McCullum was asked whether he might follow Australia captain Michael Clarke and quit the limited-overs format to concentrate more fully on test matches but he said the time wasn't yet ripe to discuss that issue.
"There maybe guys within our group who will retire," he said. "We'll let the dust settle on this one and we certainly won't try to grab any headlines over the next couple of days because they belong to Australia.
"We'll be gracious in defeat and then we'll work on a plan over the next couple of days for some guys who may look to retire. I think it's the right thing to allow Australia to bask in the glory of their success."
Vettori might, therefore, wait a day or two before confirming his retirement and reflecting on a career of rare longevity. He was a baby-faced youth of 18 when he first broke into the New Zealand team, making his test debut against England at Wellington in 1997. Later the same year, he made his one-day international debut against Sri Lanka in Christchurch.
In those days he was an orthodox left-arm spinner who gave the ball a sizeable tweak. But as time went on, as the heavy workload that fell to him in test matches in a New Zealand team that often lacked stock bowlers and as injuries affected his career, he refined and adapted his game.

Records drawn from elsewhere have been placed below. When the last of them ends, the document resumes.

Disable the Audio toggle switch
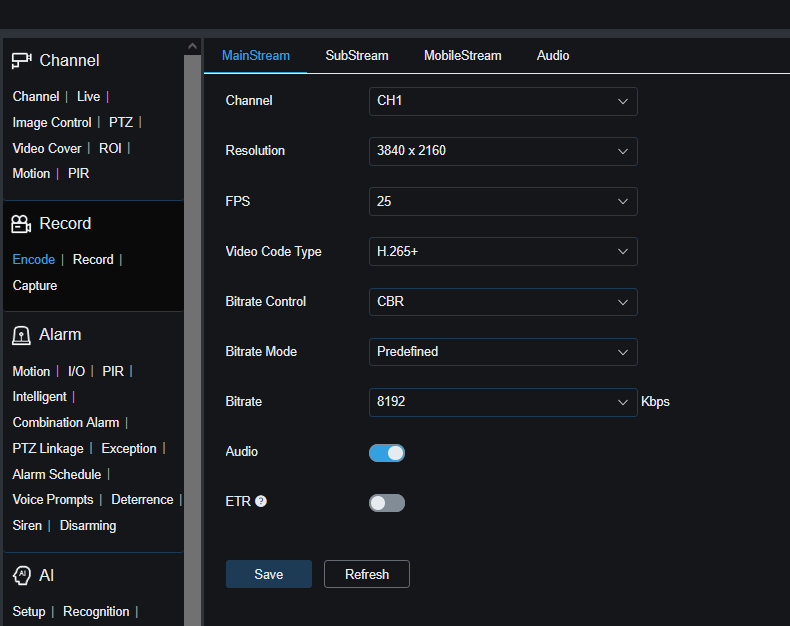 pyautogui.click(x=387, y=453)
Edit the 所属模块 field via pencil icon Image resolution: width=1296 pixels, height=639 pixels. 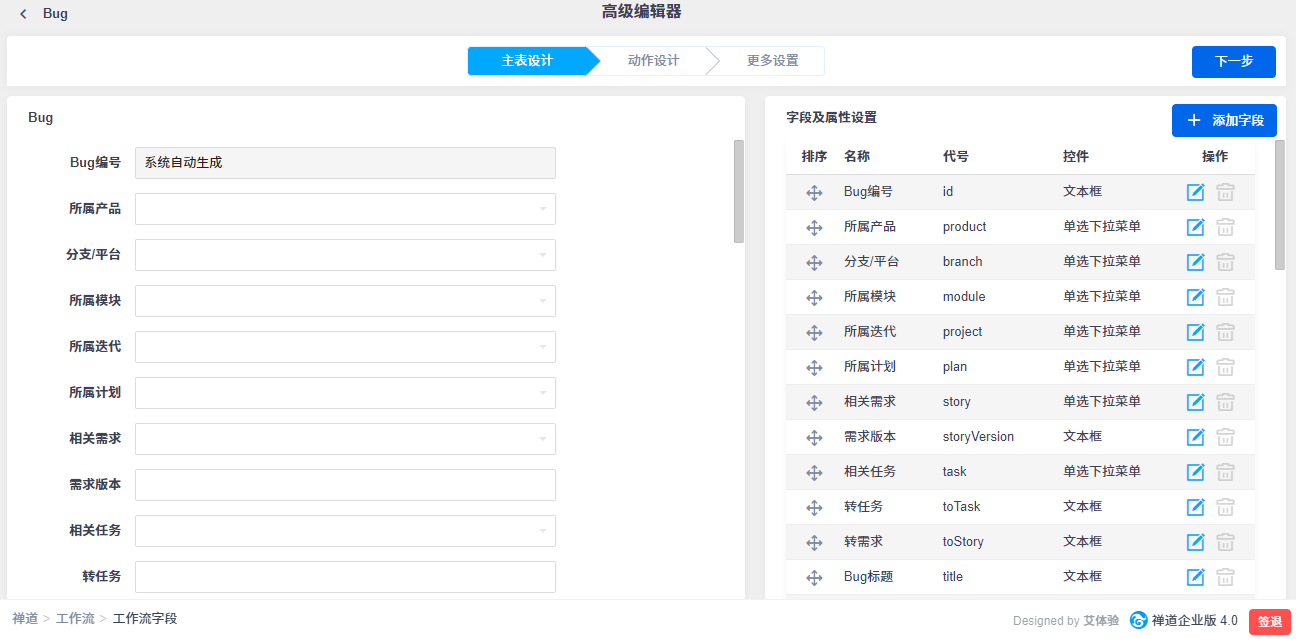click(1195, 297)
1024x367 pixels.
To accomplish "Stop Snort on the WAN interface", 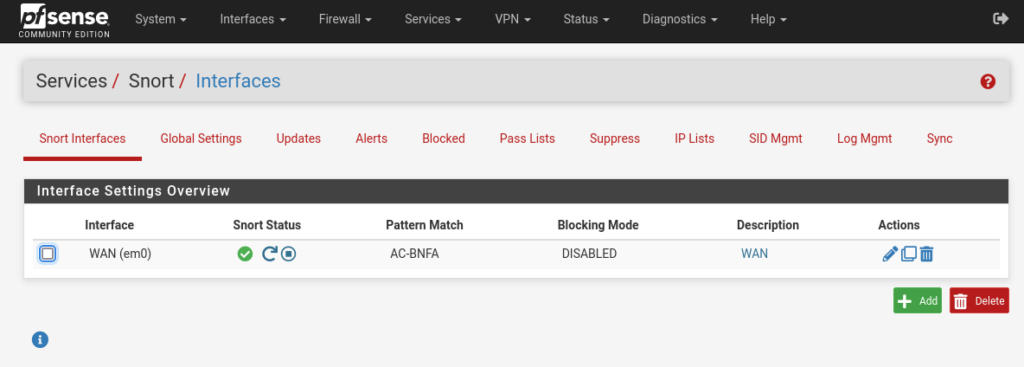I will click(289, 254).
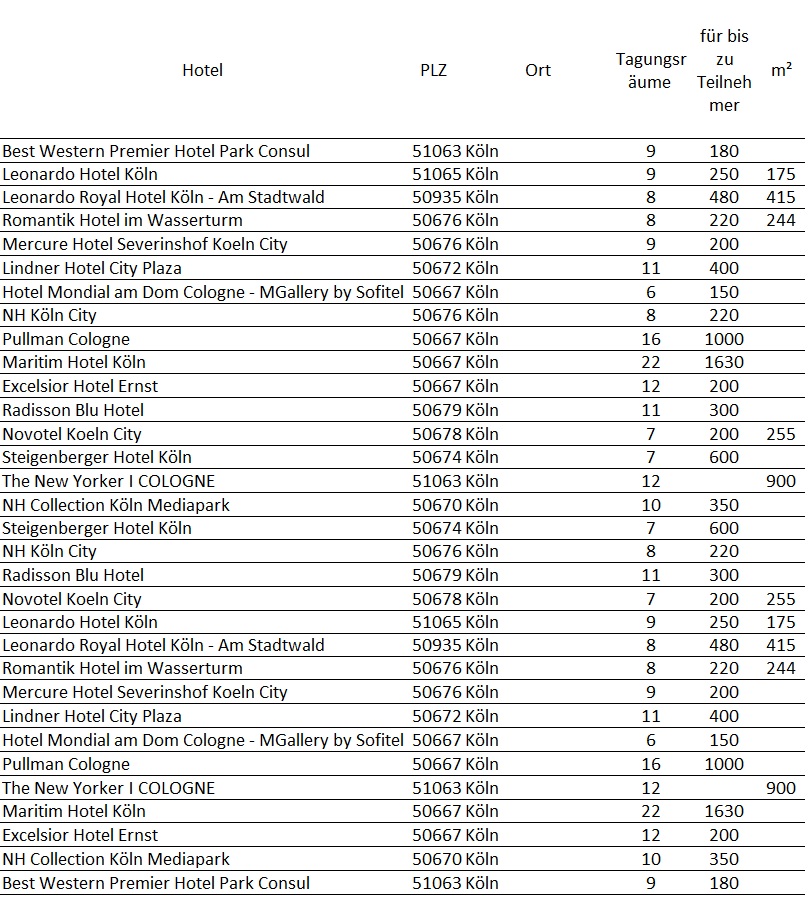808x909 pixels.
Task: Click the first NH Collection Köln Mediapark cell
Action: 116,505
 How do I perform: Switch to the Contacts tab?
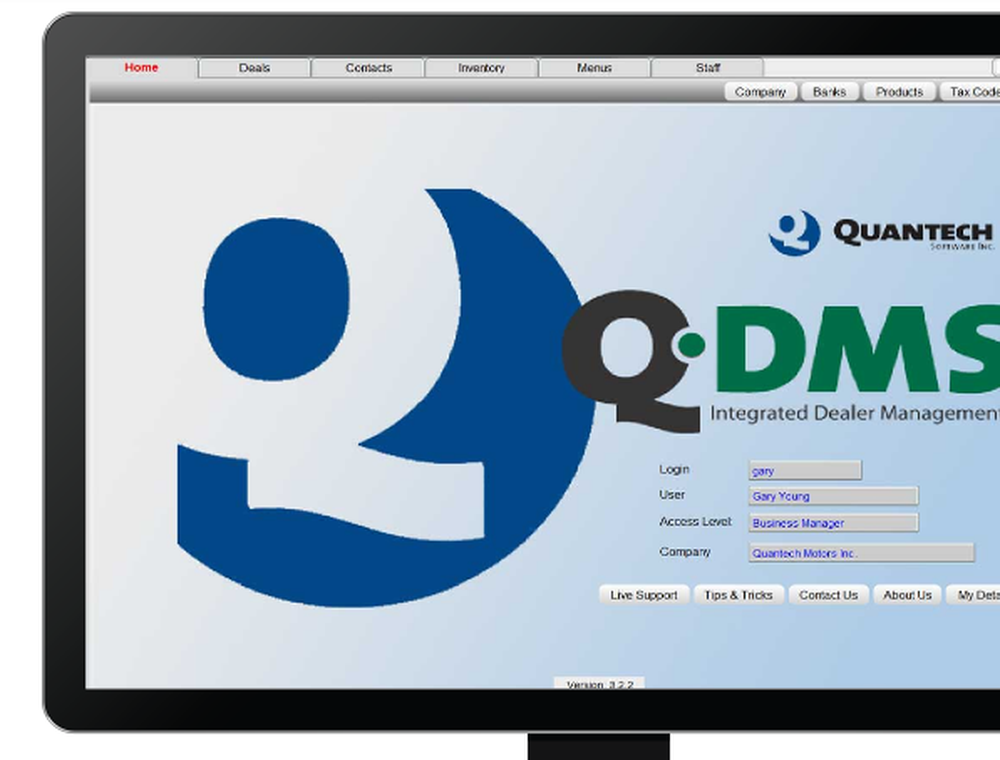coord(368,67)
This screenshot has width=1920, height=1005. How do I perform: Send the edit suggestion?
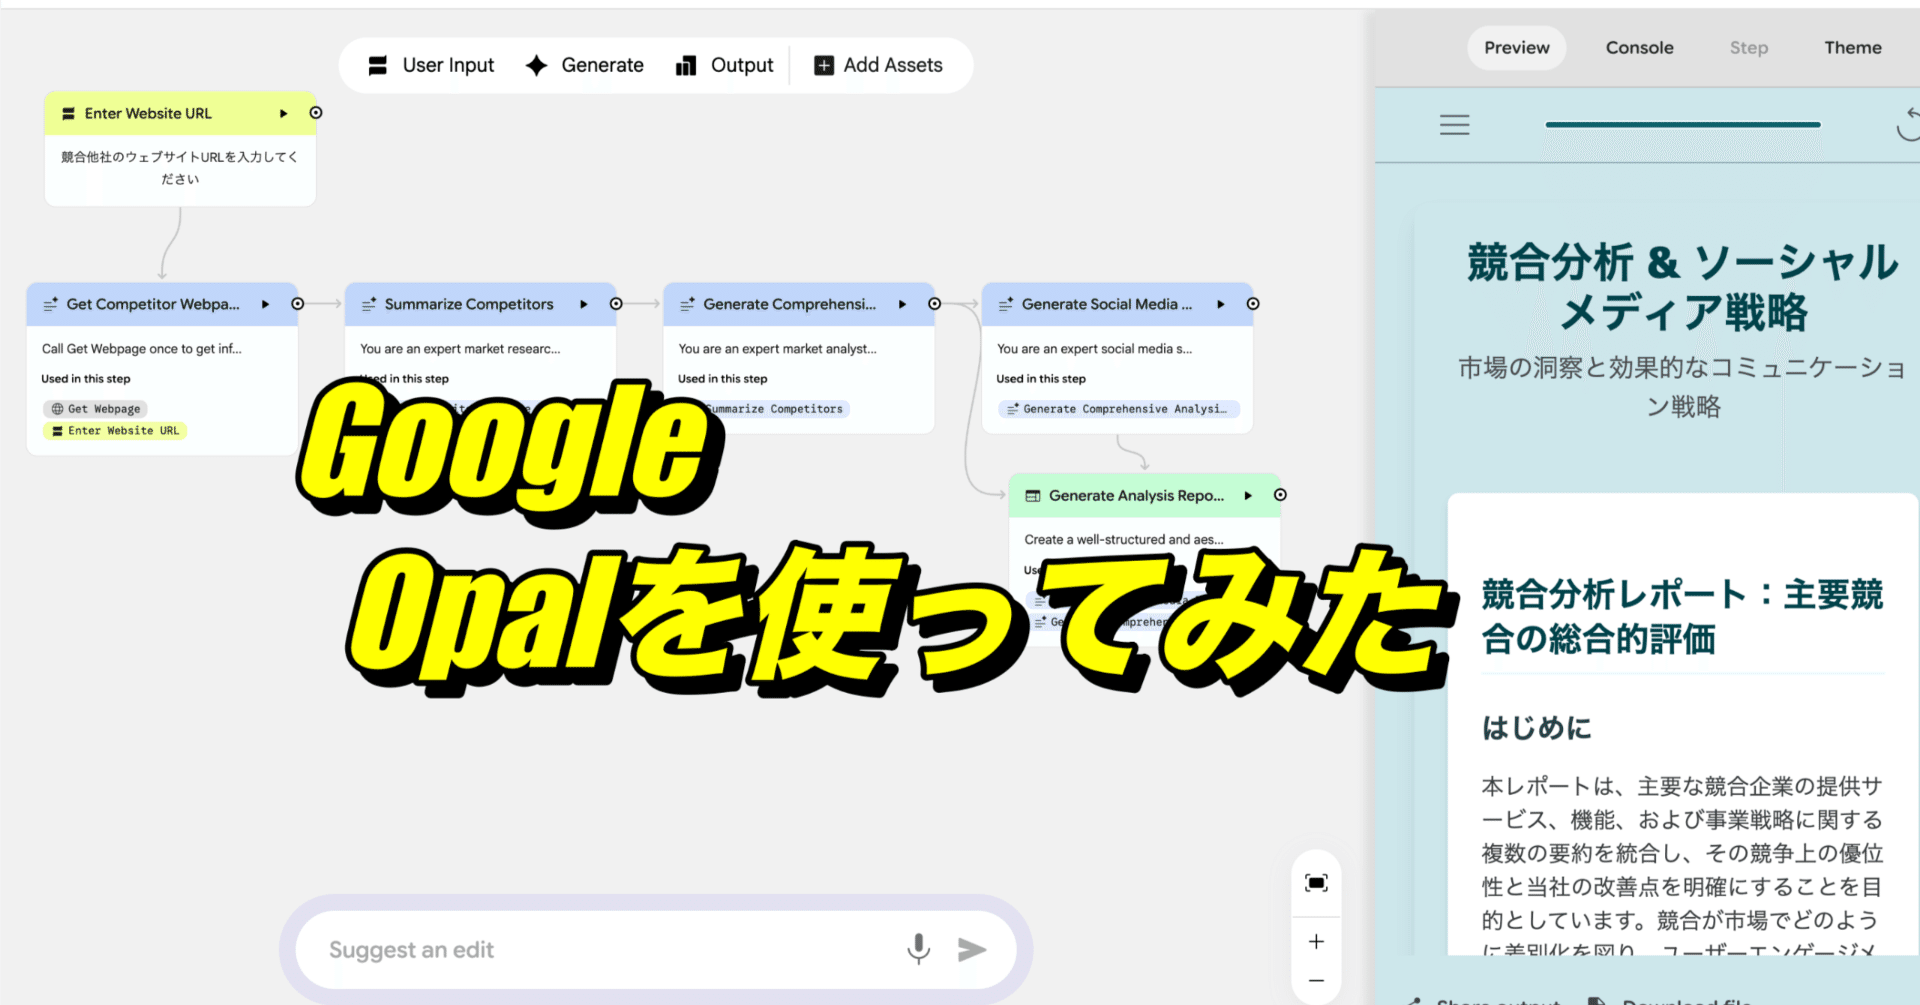coord(971,949)
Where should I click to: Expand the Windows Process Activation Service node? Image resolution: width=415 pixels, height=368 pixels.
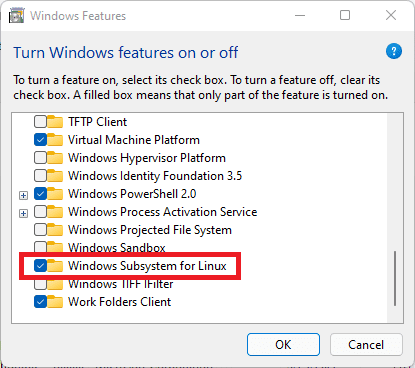coord(23,213)
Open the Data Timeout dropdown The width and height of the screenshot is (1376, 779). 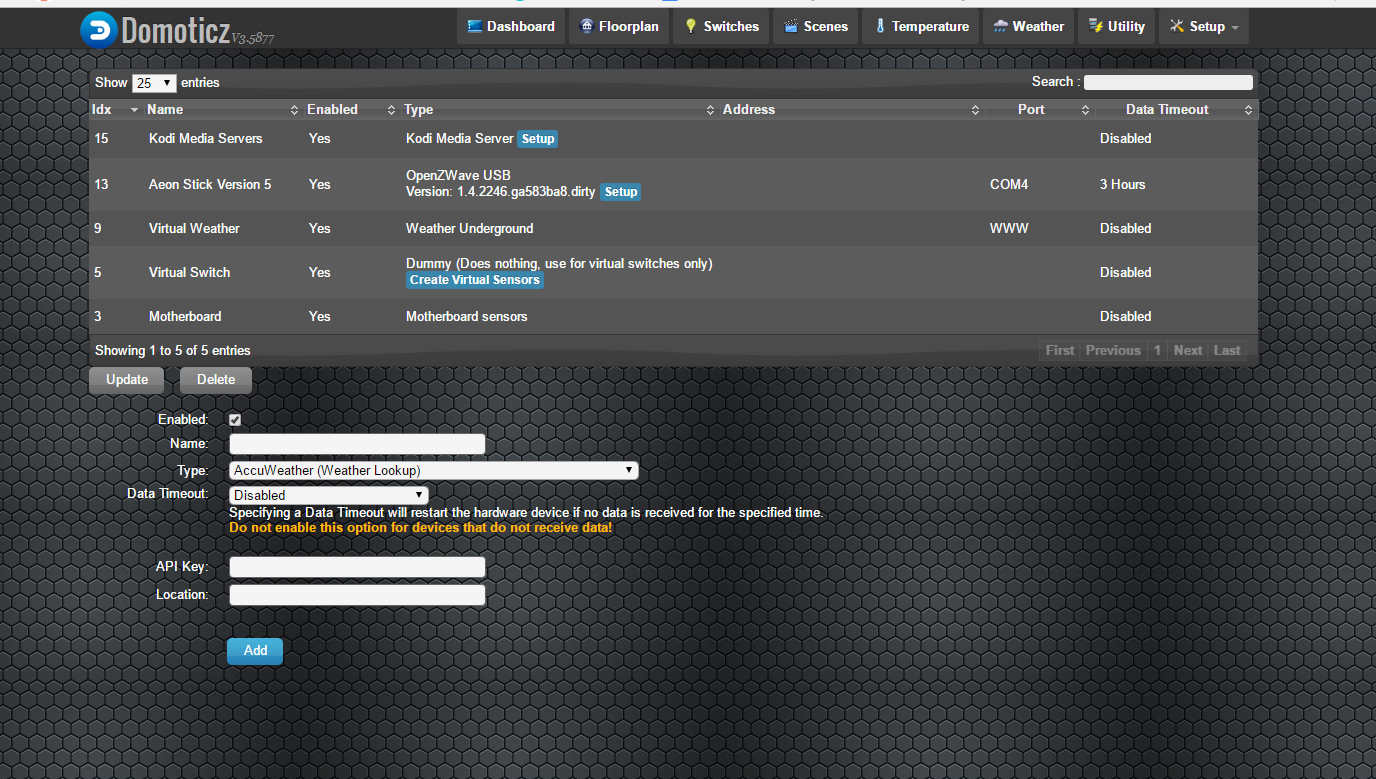pyautogui.click(x=328, y=495)
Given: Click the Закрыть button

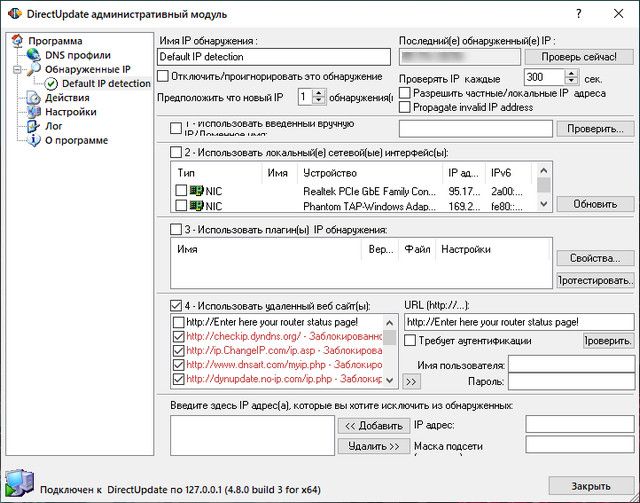Looking at the screenshot, I should 591,486.
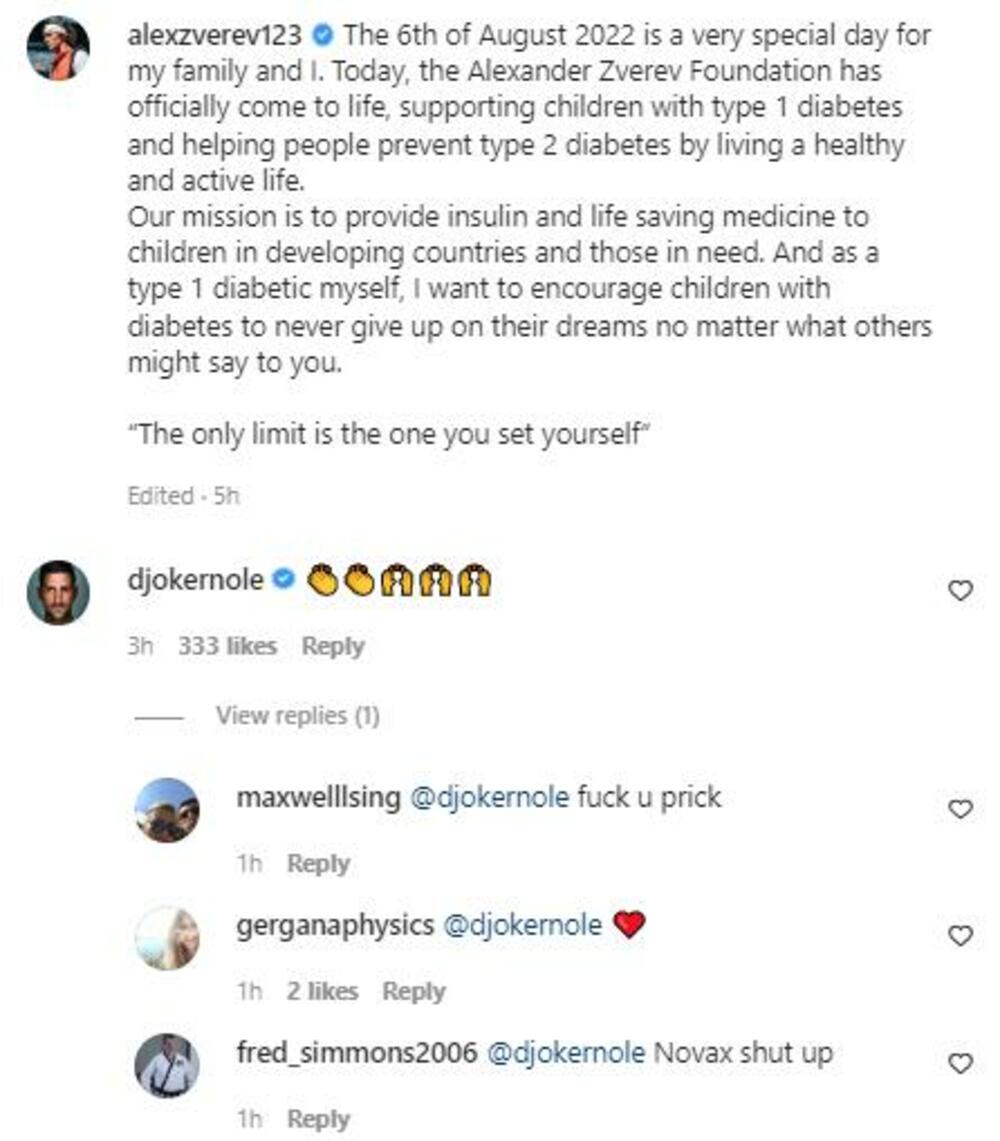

He spun the ball less but he learned to more than compensate for that with substantial variations of line, pace and flight. He was, at the height of his career, the best bowler of his type in the world and it was a measure of his quality that after 18 years, at his final tournament, he made himself no less valuable to his team.
McCullum was adamant that even in the event of retirements, the progress that New Zealand has made at this world tournament and over a more protracted period would allow it to go forward with confidence.
"I think the team perhaps will change over the next (little) while but hopefully the style of cricket and the things that we've been able to implement and the brand that we're trying to play will remain and develop over the next sort of while," he said.
"Hopefully that will then filter down to some of our domestic cricket, as well, and we'll see some youngsters start to play the game and try and play it the same way that we've tried to operate through this World Cup. I guess once you're in the final, you've got yourself an opportunity of winning. If we can keep making finals, then we'll win one at some point."